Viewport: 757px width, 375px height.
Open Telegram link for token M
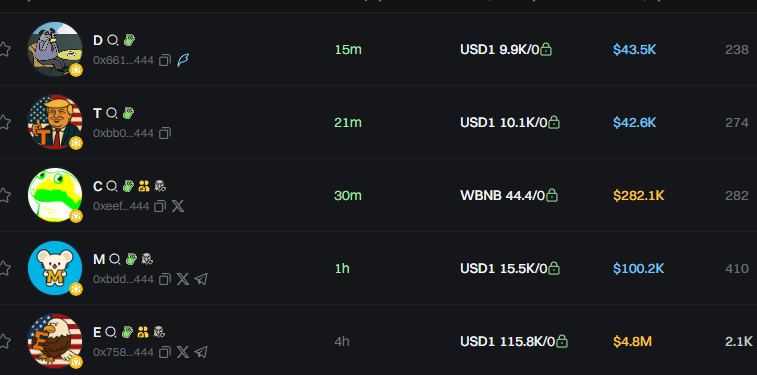click(x=201, y=279)

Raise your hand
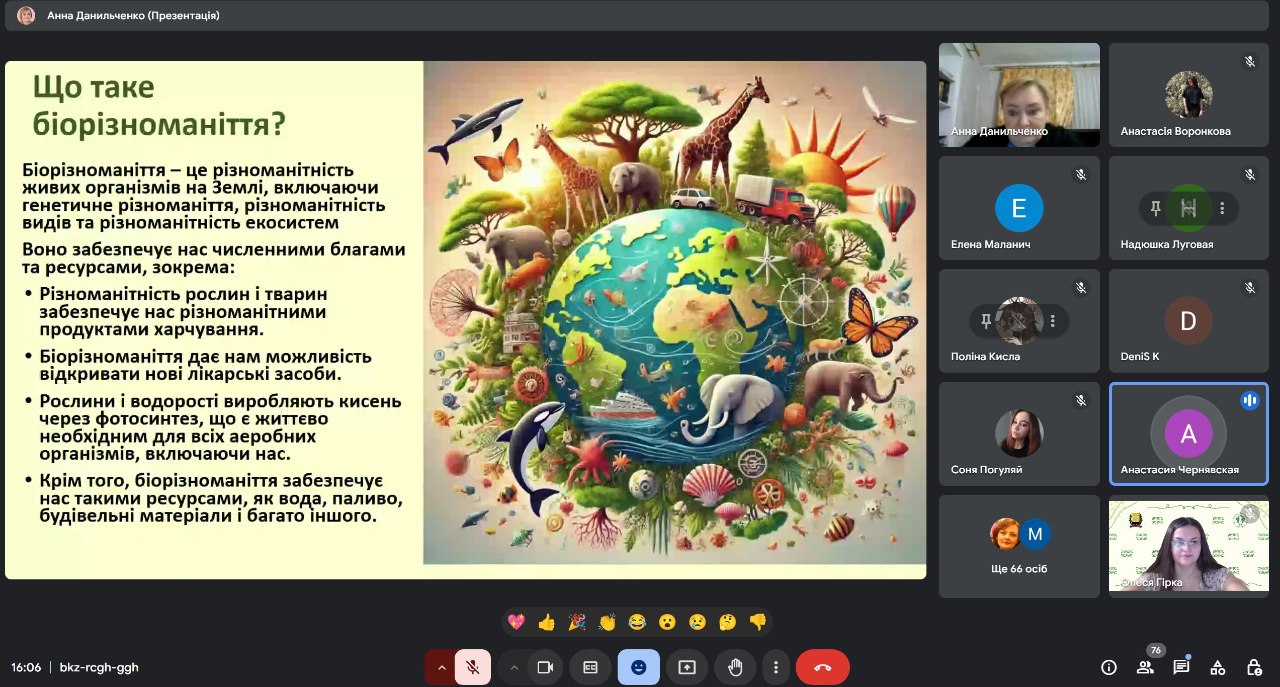coord(735,667)
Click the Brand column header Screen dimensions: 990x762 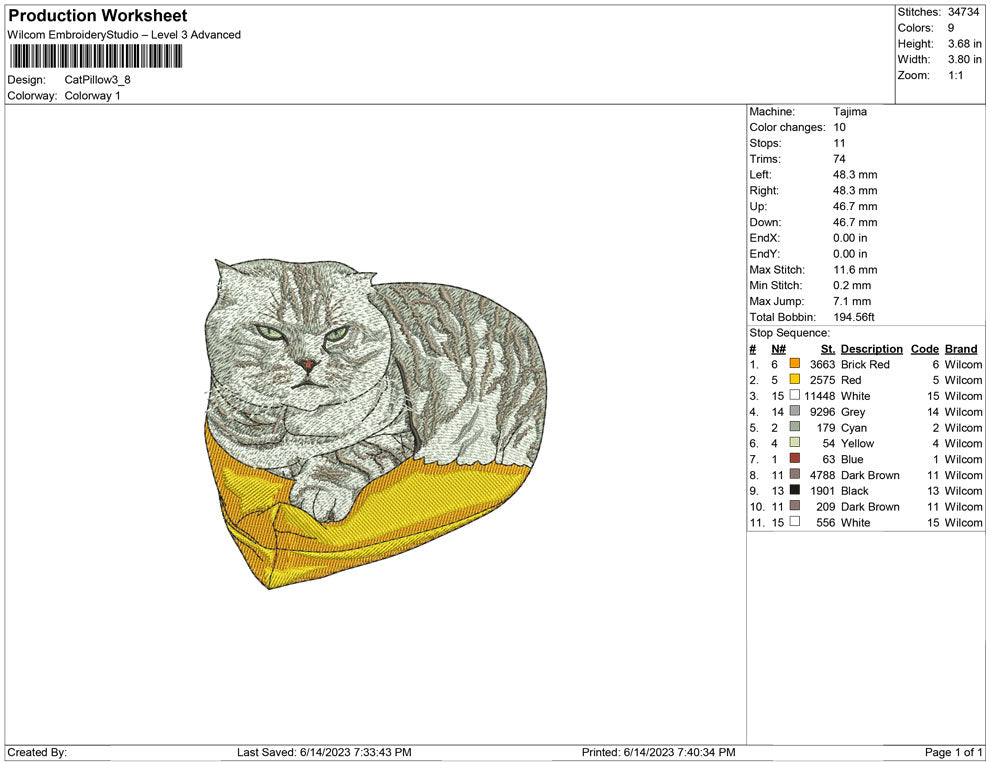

Aim of the exercise:
Omit the pictures and copy the records above exactly.

Response below:
Viewport: 757px width, 375px height.
Open Telegram link for token M
click(x=201, y=279)

Raise your hand
coord(735,667)
Click the Brand column header Screen dimensions: 990x762 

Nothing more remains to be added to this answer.